Es ist gut zu wissen, wie man einen Apfel schält. Am besten vom Strunk her, rund um den Apfel herum, in Spiralen, die Schale nicht ganz einen Zentimeter breit (denn jetzt, nicht wahr, mitten in dieser plumpen, verdrießlichen Wut, vergrößert sich der Apfel von selbst, und die Frage, wie breit die Schale mit dem Messer losgeschnitten werden sollte, wird ebenfalls groß). Hoffentlich ist das Apfelschälen eine lustvolle Angelegenheit, das Messer in der rechten Hand, der rechte Daumen liegt auf dem kühlen, wächsernen Apfel, auf dass man sich festhalten kann.
Wie also geht es mit dem Apfel zu. Ruhe mit dem Apfel. Die einfachsten Dinge hat sie nicht gelernt. Dieses Schälen den Kindern beizubringen, gehört zu den frühen Elternpflichten, rasch nach dem Apfel greifen, das mit dem Apfel müssen sie sagen, wie er auf dem Tisch liegt, auf der Tischdecke, wie er riecht, wenn auch wächsern.
Der Polizeihauptmann hatte das Mädchen in den Saal geführt, die mit gedunsenen Augen eintrat und im Laufe der Verhandlung dann
kaum ein Zusammenhang.
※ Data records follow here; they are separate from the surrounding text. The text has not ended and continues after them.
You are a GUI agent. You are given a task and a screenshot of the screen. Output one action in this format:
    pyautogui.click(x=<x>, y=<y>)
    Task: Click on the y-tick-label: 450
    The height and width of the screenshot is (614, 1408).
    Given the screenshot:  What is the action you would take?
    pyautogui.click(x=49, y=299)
Der Apfelkorb flog um, und hinaus kullerten die wächsernen Apfel, hinaus, hinaus.
Und also nicht einmal zum eigenen Trost einen Apfel schälen können.
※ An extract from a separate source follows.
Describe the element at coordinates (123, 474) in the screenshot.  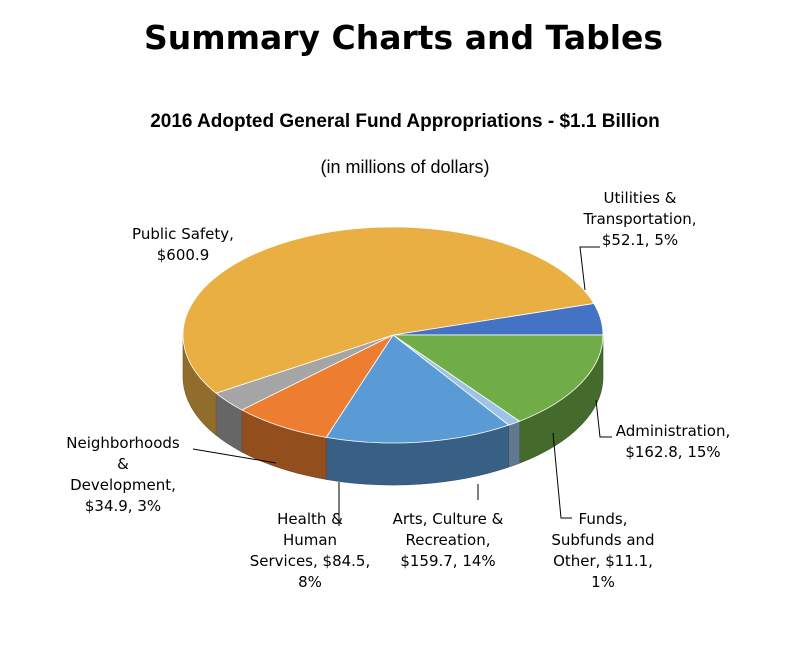
I see `label-neighborhoods-development: Neighborhoods & Development, $34.9, 3%` at that location.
Alle heißen Olga, alle; alle heißen Olga. Das ist eine einfache Geschichte, und sie begann damit, dass einer der Freunde, der jetzt langst nicht mehr unter den Lebenden ist, sie geliebt hat, er hat sie alle, die Olga heißen, wenn auch die mit dem Namen Olja, geliebt. Nur wenige Frauen, die dem Aussehen nach Olga heißen könnten, heißen anders, aber diese haben dann zu Recht einen anderen Namen; ihre Ähnlichkeit mit Olga ist unwesentlich, und sobald ich ernsthaft vergleiche, stellt sich heraus, dass die Ähnlichkeiten völlig oberflächlich sind, von Ähnlichkeiten war nur irrtümlicherweise die Rede.